[Canadian Crusoes by Catherine Parr Traill]@TWC D-Link bookCanadian Crusoes CHAPTER III 3/30
"The fawn was so little fearful, that if I had had a stick in my hand, I could have killed it .-- I came within ten yards of the spot where it stood.
I know it would be easy to catch one by making a dead-fall." _[A sort of trap in which game is taken in the woods, or on the banks of creeks.]_ "If we had but a dear fawn to frolic about us, like Mignon, dear innocent Mignon," cried Catharine, "I should never feel lonely then." "And we should never want for meat, if we could catch a fine fawn from time to time, ma belle." "Hec., what are you thinking of ?" "I was thinking, Louis, that If we were doomed to remain here all our lives, we must build a house for ourselves; we could not live in the open air without shelter as we have done.

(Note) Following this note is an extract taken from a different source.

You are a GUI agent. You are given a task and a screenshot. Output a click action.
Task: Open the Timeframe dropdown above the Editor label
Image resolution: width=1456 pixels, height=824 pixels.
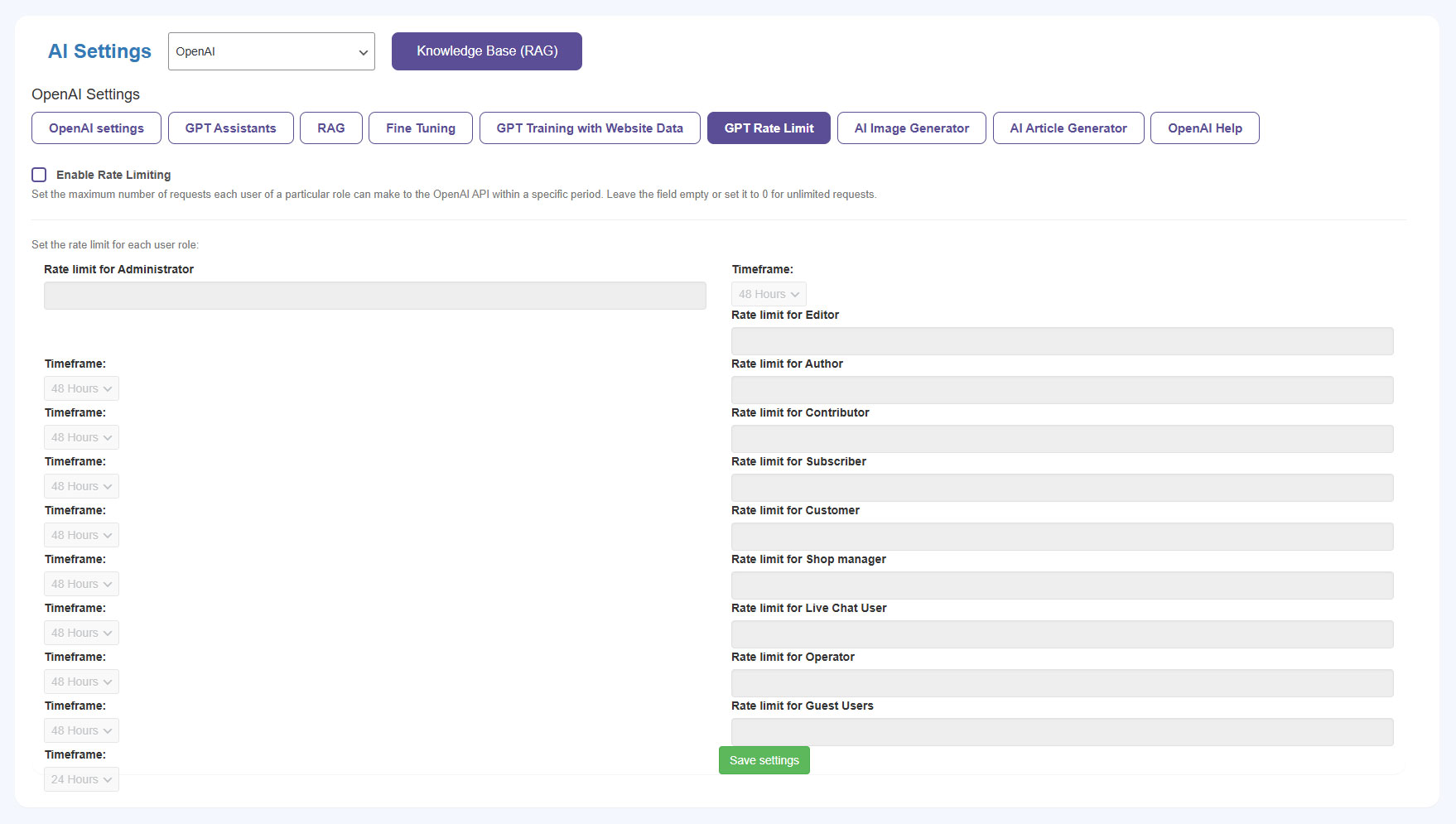[x=768, y=294]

The summer will soon pass, and the rainy season will come, and the bitter frosts and snows of winter will have to be provided against." "But, Hector, do you really think there is no chance of finding our way back to Cold Springs? We know it must be behind this lake," said Louis. "True, but whether east, west, or south, we cannot tell; and whichever way we take now is but a chance, and if once we leave the lake and get involved in the mazes of that dark forest, we should perish, for we know there is neither water nor berries, nor game to be had as there is here, and we might be soon starved to death.
God was good who led us beside this fine lake, and upon these fruitful plains." "It is a good thing that I had my axe when we started from home," said Hector.
"We should not have been so well off without it; we shall find the use of it if we have to build a house.